> SOURCE DOCUMENT:
Training And Accreditation

Medicines Use Reviews (MURs) are a part of the Advanced Services of the community pharmacy contract.  It involves the pharmacist conducting a structured review with patients about their medicines use.  The aims of this service are to improve patients knowledge, concordance and use of medicines.  An MUR is not a clinical review.  Pharmacists wishing to provide this service will need to be accredited to do so.  This will involve the pharmacist successfully completing an assessment.  A competency framework has been developed for the assessment of pharmacists providing the MUR service.  The framework consists of key elements that can be assessed.

There are a number of providers who run courses and/or competency assessments for pharmacists to get accredited to enable them to carry out MURs.  These include:

Implementing Medicines Use Review

Introduction to MURs

MUR has proved to be a major challenge for most pharmacists.  Sitting down and having a one to one conversation with a patient, in an enclosed environment, is a new way of working and like any change can induce a sense of anxiety.  Yet MURs should be the first step to a range of commissioned services and pharmacists who don’t embrace the new way of working are likely to lose out.

Why provide MURs?

  • Remuneration: £27 per MUR which equates to £10,880 per year (for 400 MURs)
  • Building customer loyalty: the majority of patients love the opportunity to chat about their medication
  • Building patients understanding of how pharmacists can help them and that pharmacists are medicines specialists not just pill counters!
  • Building relationships with other health professionals, including GPs
  • Personal satisfaction

Obstacles to getting started

No consultation room

  • Consider the amount of shelving holding slow selling lines.  Would the lost sales equate to more or less the revenue gained from MURs? It has been calculated that the fee from one MUR equates to at least £250 worth of sales through the till.  Can you achieve that in 20 minutes?
  • PCTs often stipulate that pharmacies providing enhanced services must have a consultation room and consultation rooms are also needed for providing private services e.g. blood pressure testing.  The potential revenue lost through not having a consultation room is therefore increased.
  • If the pharmacy is too small to include a consultation room think of alternatives:
    >> Ask the PCT for permission to provide MURs in patients’ homes or sheltered
    accommodation units.
    >> Ask the GP surgery if they have a room which you could use.

Not accredited to provide MURs (N.B. MURS are not clinical reviews)

  • The NPA has a training pack which has been developed with Reading University; accreditation is via the University or CPPE.
  • Some LPCs and/or PCTs have developed training and support schemes to help pharmacists get started with MURs or develop their skills and confidence in particular areas.  Contact your local LPC secretary to find out what is happening in your area.
  • Ask a colleague whom you know to be providing MURs for tips and perhaps sit in on a MUR.

Lack of time


  • What tasks you currently do that could be delegated to another member of staff e.g. banking, ordering, non clinical elements of enhanced services and preparatory paperwork for MURs.
  • Workflow in the dispensary:
    >> Increase the number of and/or improve qualifications of your dispensary/counter staff so that you are able to delegate more tasks
    >> Change workflow/tasks so that maximum use is made of the skills of your support staff
    >> Analyse prescription flow through the dispensary, can routine (repeat) prescriptions be managed in such a way as to free up pharmacists time?
    >> IT solutions, will your PMR system allow you to fill in the MUR form electronically?

> TASKS FOR THIS EXERCISE:
- A) Answer these questions from the Medicines Use Reviews text, one per line:
(i) What are the stated aims of the MUR service?
(ii) What fee is paid per MUR?
(iii) Whom should a pharmacist contact to find out about local training and support schemes?
- B) Rewrite everything in the Medicines Use Reviews text from "Not accredited to" down to "in your area.", renaming "Reading University" as "the University of Reading".
- C) According to the Medicines Use Reviews text, why is the potential revenue lost through not having a consultation room increased?

> PROVIDED INFORMATION:

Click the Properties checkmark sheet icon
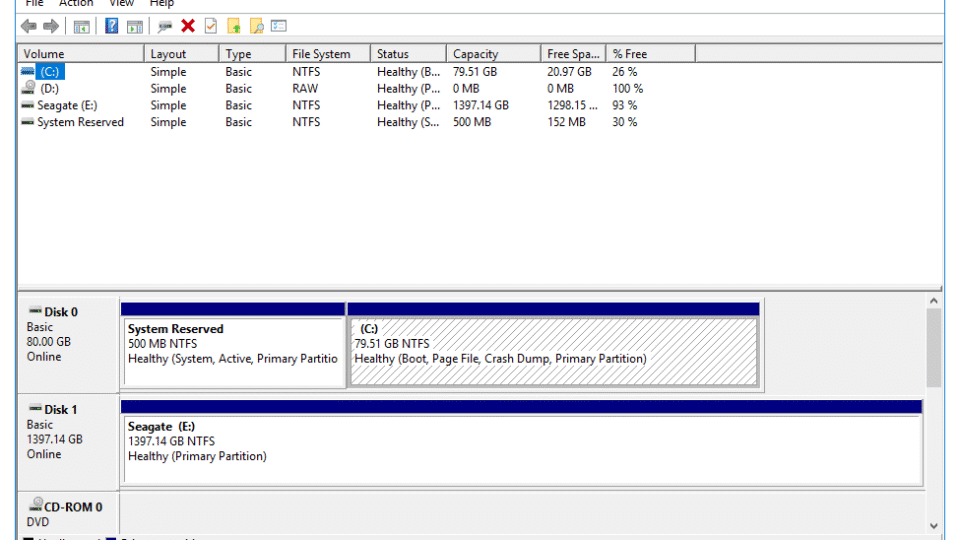The width and height of the screenshot is (960, 540). coord(210,26)
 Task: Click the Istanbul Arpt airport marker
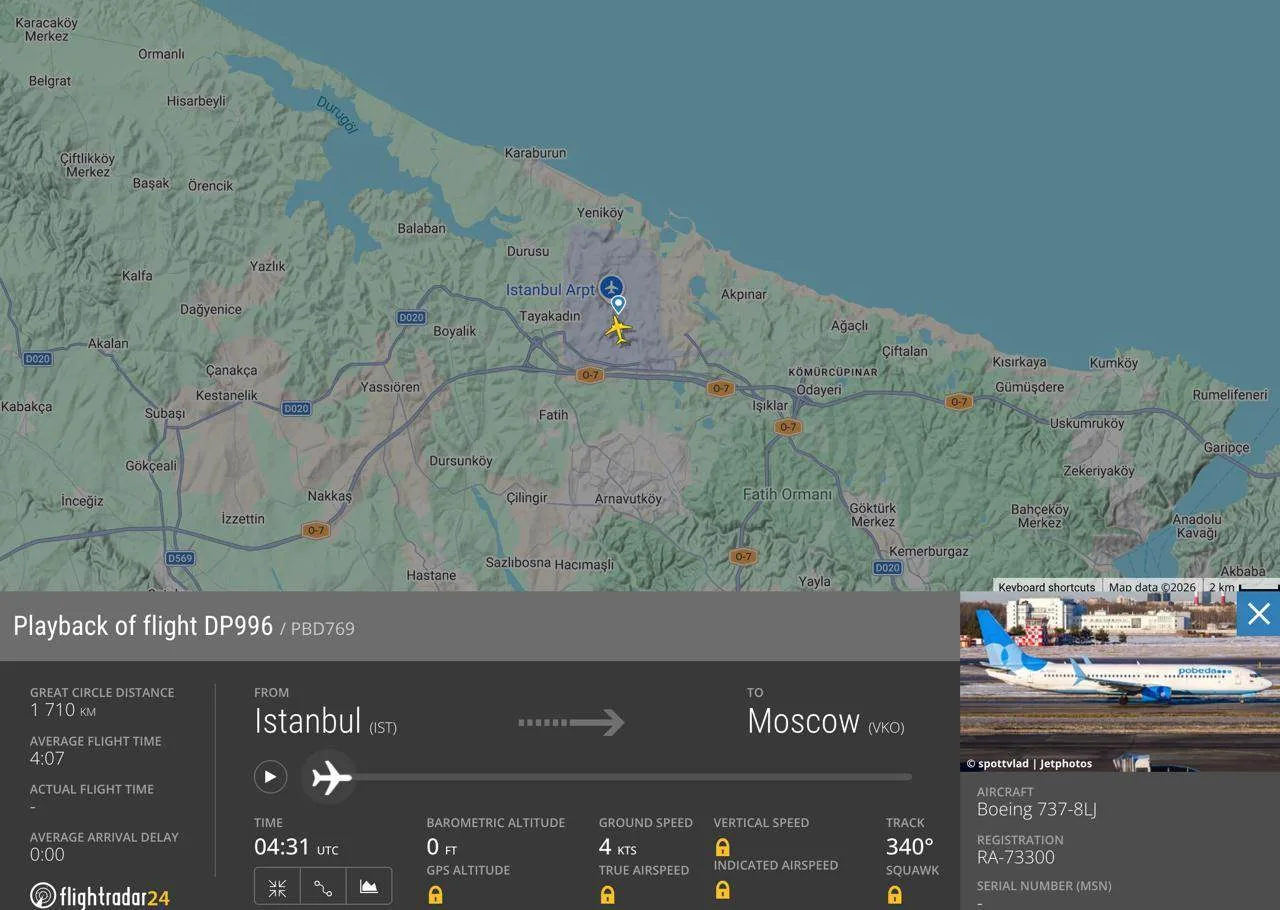(x=611, y=288)
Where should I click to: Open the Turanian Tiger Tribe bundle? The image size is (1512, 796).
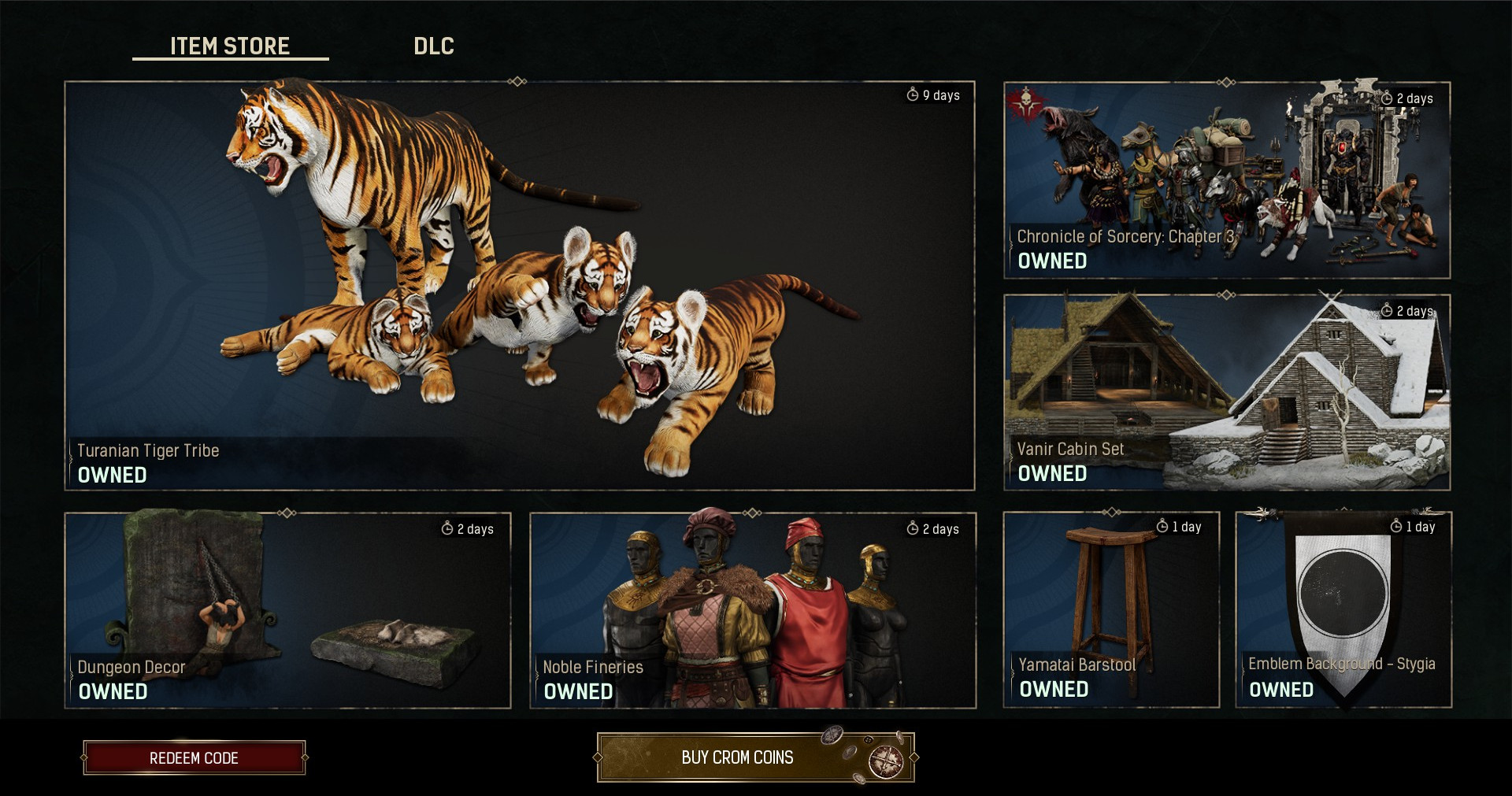[x=520, y=286]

> SOLVED PROBLEMS:
- A)
(i) To improve patients' knowledge, concordance and use of medicines.
(ii) £27.
(iii) The local LPC secretary.

- B)
Not accredited to provide MURs (N.B. MURS are not clinical reviews)

  • The NPA has a training pack which has been developed with the University of Reading; accreditation is via the University or CPPE.
  • Some LPCs and/or PCTs have developed training and support schemes to help pharmacists get started with MURs or develop their skills and confidence in particular areas.  Contact your local LPC secretary to find out what is happening in your area.

- C) PCTs often require pharmacies that provide enhanced services to have a consultation room. Consultation rooms are also needed for private services such as blood pressure testing.